(Updated at 1/8/2014 at 8:15 p.m.)
VIRGINIA BEACH - Two U.S. sailors died Wednesday and a third was missing after their minesweeper helicopter went down in the Atlantic Ocean during routine training off Virginia, the Navy said.
Two other crewmembers were being treated for injuries at a Norfolk hospital.
Officials said a Navy helicopter rescued four crewmembers about 20 miles off Cape Henry after their MH-53E Sea Dragon went down about 11 a.m. One was declared dead soon after arriving at Norfolk Sentara General Hospital, and the second sailor died hours later, the Navy said Wednesday night.
The search for the missing sailor was to continue throughout the night.
Navy officials said the helicopter was one of two Sea Dragons assigned to the Helicopter Mine Countermeasures Squadron 14 at Norfolk Naval Station that were training.

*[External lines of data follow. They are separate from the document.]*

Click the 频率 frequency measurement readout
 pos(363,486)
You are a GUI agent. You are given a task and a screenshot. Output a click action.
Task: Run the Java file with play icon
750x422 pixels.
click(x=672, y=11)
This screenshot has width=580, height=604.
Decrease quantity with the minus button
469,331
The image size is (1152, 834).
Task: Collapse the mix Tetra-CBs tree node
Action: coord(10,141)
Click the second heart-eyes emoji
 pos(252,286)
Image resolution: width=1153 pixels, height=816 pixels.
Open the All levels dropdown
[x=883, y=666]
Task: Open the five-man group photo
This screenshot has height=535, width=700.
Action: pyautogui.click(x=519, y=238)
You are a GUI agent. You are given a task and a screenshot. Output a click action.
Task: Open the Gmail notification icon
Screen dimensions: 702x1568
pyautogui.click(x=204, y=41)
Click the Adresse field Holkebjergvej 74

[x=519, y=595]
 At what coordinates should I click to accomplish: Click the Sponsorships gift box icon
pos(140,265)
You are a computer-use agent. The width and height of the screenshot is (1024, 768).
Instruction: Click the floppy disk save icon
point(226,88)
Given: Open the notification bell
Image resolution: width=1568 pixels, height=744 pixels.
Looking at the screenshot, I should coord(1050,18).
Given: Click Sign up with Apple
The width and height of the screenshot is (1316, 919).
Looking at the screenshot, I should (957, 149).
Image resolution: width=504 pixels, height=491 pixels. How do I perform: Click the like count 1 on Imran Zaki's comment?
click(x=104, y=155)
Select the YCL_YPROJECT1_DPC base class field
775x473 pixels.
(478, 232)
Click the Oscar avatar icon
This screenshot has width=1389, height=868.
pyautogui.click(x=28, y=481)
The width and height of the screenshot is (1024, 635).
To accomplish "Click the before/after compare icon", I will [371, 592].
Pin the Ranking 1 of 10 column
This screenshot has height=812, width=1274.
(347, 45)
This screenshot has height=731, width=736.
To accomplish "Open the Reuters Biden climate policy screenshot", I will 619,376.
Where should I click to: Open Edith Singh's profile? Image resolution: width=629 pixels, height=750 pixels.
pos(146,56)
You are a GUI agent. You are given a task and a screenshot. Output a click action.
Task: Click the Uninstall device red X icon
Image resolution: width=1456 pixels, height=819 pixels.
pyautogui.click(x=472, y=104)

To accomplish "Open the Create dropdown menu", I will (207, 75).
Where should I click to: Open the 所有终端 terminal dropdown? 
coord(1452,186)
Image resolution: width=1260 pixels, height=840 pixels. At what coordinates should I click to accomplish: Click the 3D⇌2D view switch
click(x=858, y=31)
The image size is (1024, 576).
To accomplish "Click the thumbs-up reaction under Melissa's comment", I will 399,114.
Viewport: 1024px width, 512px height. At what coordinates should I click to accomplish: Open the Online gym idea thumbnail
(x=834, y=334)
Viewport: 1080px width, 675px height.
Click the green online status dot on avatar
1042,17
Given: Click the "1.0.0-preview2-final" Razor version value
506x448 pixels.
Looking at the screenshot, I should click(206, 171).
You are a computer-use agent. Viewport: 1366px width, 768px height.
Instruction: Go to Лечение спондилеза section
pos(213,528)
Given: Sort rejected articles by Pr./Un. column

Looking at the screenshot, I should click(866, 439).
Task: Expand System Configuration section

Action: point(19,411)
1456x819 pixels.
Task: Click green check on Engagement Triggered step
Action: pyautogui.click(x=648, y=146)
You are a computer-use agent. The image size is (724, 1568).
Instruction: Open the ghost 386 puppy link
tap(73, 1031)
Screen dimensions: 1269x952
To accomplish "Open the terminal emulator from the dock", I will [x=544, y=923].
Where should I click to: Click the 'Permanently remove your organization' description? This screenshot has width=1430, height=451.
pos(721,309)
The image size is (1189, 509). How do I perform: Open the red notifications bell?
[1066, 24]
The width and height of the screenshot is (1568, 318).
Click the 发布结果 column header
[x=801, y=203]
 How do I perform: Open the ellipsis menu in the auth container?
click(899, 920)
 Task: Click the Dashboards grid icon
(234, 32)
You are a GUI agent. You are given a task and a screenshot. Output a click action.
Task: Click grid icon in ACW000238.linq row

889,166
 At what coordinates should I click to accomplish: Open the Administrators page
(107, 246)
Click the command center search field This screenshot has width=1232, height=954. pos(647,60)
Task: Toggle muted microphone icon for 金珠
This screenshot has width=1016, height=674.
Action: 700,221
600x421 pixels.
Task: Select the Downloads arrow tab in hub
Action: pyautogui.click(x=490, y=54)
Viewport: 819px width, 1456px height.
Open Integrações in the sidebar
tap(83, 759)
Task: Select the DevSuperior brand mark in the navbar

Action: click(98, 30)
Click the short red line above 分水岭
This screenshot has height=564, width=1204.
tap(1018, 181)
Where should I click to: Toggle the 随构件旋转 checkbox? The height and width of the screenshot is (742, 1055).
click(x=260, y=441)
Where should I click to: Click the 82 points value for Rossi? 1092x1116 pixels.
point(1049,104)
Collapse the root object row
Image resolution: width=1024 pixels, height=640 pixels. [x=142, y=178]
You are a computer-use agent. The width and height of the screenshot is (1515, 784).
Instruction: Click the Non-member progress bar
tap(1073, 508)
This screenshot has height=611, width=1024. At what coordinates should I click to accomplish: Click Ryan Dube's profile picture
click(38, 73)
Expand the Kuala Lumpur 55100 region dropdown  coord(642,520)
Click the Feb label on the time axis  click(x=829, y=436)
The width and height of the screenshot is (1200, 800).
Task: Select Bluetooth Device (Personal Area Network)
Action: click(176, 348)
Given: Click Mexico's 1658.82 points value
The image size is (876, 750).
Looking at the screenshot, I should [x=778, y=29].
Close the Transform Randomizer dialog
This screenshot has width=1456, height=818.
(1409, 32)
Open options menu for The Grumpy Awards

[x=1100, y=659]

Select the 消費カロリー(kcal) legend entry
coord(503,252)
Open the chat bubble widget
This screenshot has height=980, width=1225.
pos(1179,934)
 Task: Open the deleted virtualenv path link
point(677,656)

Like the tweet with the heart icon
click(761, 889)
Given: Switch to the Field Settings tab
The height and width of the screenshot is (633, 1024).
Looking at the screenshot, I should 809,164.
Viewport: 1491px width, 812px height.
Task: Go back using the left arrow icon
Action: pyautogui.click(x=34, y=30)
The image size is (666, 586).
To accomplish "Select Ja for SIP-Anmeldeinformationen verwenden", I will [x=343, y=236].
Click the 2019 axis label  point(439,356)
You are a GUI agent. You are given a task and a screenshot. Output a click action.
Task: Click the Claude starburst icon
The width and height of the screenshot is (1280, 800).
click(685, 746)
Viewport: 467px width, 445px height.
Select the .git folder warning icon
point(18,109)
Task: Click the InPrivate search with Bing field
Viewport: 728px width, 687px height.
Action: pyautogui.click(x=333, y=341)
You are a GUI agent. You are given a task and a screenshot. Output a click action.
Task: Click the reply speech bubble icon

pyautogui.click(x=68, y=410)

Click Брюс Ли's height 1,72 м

Officials said the 87-foot patrol boat Shearwater, out of Portsmouth, a small boat from Station Little Creek and two MH-60S helicopters responded. A Virginia Beach fire boat was assisting the military, officials said.
Meteorologist Evan Stewart said the water temperature was about 40 degrees and the air temperature about 30 degrees at the time of the crash.
The Sea Dragon, built by Sikorsky, is a modified version of the more common CH-53E Super Stallion and can operate from aircraft carriers or other warships. Primarily used to clear mines from shipping lanes, it also delivers heavy equipment to and from ships and can transport up to 55 combat troops.
At 99 feet long, the Sea Dragon is the largest helicopter in the Western world.
A July 2012 crash of another Sea Dragon killed two of five crewmembers during an attempt to retrieve a downed helicopter belonging to the Royal Air Force of Oman. A Navy investigation blamed the Norfolk-based crew for not conducting preflight safety checks and not having an established plan for aborting the mission in the mountains outside Muscat, the capital.